In der Verwaltungsrechtssache

Streitgegenstand: Recht der Fahrerlaubnisse einschl. Fahrerlaubnisprüfung
(Widerruf der Fahrerlaubnis/begleitetes Fahren ab 17)
- Antrag gemäß § 80 Abs. 5 VwGO -

hat der 4. Senat des Schleswig-Holsteinischen Oberverwaltungsgerichts in Schleswig am 18. März 2008 beschlossen:

Die Beschwerde des Antragstellers gegen den Beschluss des Schleswig-Holsteinischen Verwaltungsgerichts - Einzelrichterin der 3. Kammer - vom 06. Februar 2008 wird zurückgewiesen.
Der Antragsteller trägt die Kosten des Beschwerdeverfahrens.
Der Wert des Streitgegenstandes wird für das Beschwerdeverfahren auf 5.000,- Euro festgesetzt.

Gründe:

Die zulässige Beschwerde kann in der Sache aus den zutreffenden Gründen der erstinstanzlichen Entscheidung, auf die der Senat zur Vermeidung von Wiederholungen in vollem Umfang - auch im Hinblick auf die Rechtmäßigkeit der Anordnung des Sofortvollzuges - Bezug nimmt, keinen Erfolg haben.
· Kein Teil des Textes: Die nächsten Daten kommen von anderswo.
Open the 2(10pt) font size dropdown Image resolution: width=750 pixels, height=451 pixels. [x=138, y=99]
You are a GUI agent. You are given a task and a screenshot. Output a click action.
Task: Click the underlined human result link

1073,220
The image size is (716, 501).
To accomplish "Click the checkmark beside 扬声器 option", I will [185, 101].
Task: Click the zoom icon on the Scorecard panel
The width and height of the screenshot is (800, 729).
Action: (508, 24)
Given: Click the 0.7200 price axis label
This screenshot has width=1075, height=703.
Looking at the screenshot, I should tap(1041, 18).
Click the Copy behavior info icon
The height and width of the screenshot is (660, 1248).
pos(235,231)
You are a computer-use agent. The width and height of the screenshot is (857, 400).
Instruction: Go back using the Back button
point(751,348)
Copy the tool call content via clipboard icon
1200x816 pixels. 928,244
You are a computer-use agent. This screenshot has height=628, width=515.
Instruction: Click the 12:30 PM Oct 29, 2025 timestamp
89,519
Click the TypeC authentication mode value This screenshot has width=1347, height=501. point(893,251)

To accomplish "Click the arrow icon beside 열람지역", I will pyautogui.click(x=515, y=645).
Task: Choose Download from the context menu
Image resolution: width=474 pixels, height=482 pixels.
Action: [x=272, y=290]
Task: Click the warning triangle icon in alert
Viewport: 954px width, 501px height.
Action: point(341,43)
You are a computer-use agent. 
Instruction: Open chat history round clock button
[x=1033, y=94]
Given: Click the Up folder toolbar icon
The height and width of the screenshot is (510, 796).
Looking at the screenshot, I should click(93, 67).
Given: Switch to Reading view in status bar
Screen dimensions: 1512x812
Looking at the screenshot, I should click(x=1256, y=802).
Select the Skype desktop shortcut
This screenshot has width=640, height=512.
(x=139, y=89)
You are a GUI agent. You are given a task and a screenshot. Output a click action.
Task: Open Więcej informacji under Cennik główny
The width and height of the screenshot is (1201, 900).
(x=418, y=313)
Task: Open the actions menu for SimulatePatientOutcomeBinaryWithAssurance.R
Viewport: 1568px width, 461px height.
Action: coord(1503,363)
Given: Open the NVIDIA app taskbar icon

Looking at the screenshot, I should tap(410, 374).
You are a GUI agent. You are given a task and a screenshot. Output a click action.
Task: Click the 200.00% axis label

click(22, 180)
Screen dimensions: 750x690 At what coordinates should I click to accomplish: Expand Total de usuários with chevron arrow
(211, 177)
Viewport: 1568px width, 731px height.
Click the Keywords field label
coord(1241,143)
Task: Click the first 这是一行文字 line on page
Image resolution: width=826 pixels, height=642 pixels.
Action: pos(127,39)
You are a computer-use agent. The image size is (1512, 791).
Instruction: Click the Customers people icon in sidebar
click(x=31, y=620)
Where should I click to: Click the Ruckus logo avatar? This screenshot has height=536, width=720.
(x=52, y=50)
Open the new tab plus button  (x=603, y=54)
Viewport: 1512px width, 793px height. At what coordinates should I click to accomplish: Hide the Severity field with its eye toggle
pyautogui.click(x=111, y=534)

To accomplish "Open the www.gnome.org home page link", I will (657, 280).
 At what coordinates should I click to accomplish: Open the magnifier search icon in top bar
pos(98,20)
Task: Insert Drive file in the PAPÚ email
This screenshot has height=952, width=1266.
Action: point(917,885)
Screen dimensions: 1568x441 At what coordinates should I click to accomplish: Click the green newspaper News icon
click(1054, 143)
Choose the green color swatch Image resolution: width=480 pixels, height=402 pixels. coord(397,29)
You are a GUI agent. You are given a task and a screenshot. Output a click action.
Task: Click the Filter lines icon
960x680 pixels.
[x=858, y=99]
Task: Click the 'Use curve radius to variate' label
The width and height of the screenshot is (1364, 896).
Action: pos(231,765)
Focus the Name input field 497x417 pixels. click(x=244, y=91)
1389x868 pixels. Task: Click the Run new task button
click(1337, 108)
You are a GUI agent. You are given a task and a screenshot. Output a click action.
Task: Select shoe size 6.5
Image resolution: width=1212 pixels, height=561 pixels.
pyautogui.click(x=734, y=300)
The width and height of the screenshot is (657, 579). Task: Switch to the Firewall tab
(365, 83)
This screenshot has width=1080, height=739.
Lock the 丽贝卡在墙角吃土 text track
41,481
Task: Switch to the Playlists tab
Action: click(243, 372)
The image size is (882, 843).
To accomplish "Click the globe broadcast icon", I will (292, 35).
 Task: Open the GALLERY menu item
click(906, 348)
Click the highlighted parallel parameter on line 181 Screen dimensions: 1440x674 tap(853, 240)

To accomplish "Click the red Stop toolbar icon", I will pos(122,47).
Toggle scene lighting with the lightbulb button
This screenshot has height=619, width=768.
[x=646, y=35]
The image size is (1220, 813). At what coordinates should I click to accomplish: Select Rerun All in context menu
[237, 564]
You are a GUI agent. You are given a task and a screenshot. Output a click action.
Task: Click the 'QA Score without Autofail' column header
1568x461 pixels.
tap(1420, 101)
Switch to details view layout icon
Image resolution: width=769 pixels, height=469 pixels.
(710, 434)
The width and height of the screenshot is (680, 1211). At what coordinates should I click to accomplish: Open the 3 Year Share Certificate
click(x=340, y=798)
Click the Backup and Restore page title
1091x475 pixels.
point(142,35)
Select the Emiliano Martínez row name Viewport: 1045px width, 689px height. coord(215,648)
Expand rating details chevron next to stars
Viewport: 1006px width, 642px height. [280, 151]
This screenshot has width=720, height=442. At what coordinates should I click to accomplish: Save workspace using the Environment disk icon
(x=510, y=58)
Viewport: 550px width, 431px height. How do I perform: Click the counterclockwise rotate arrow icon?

Die mit der Beschwerde dargelegten Gründe vermögen eine Abänderung der erstinstanzlichen Entscheidung nicht zu rechtfertigen. In Ergänzung der Ausführungen des Verwaltungsgerichts bleibt aus der Sicht des Senats allenfalls noch anzumerken, dass die Einschätzung der Antragsgegnerin, beim Vortrag des Antragstellers über die angebliche Gesundheitsverschlechterung seiner Mutter handele es sich um eine bloße Schutzbehauptung, vom Senat geteilt wird und sich nach dem Inhalt des Aufnahmeblatts der Polizei geradezu aufdrängt. Denn der Antragsteller hat seinerzeit mit keinem Wort auch nur andeutungsweise auf eine Notsituation - in welcher Ausgestaltung auch immer - hingewiesen, sondern ausschließlich Angaben zum Stand der Fahrausbildung und den Gegebenheiten im Rahmen der Pizza-Auslieferung gemacht. Im Übrigen hätte ihm - auch darauf weist das Verwaltungsgericht zutreffend hin - bei tatsächlichem Vorliegen eines Notstandes ohne weiteres die Möglichkeit anderweitiger Inanspruchnahme von Hilfe (Vater, Onkel, Taxi, Notarzt) zu Gebote gestanden.

Die Kostenentscheidung folgt aus § 154 Abs. 2 VwGO, die Festsetzung des Streitwertes beruht auf den §§ 53 Abs. 3, 52 Abs. 2 GKG.

Dieser Beschluss ist unanfechtbar (§ 152 Abs. 1 VwGO, §§ 68 Abs. 1 Satz 5, 66 Abs. 3 Satz 3 GKG).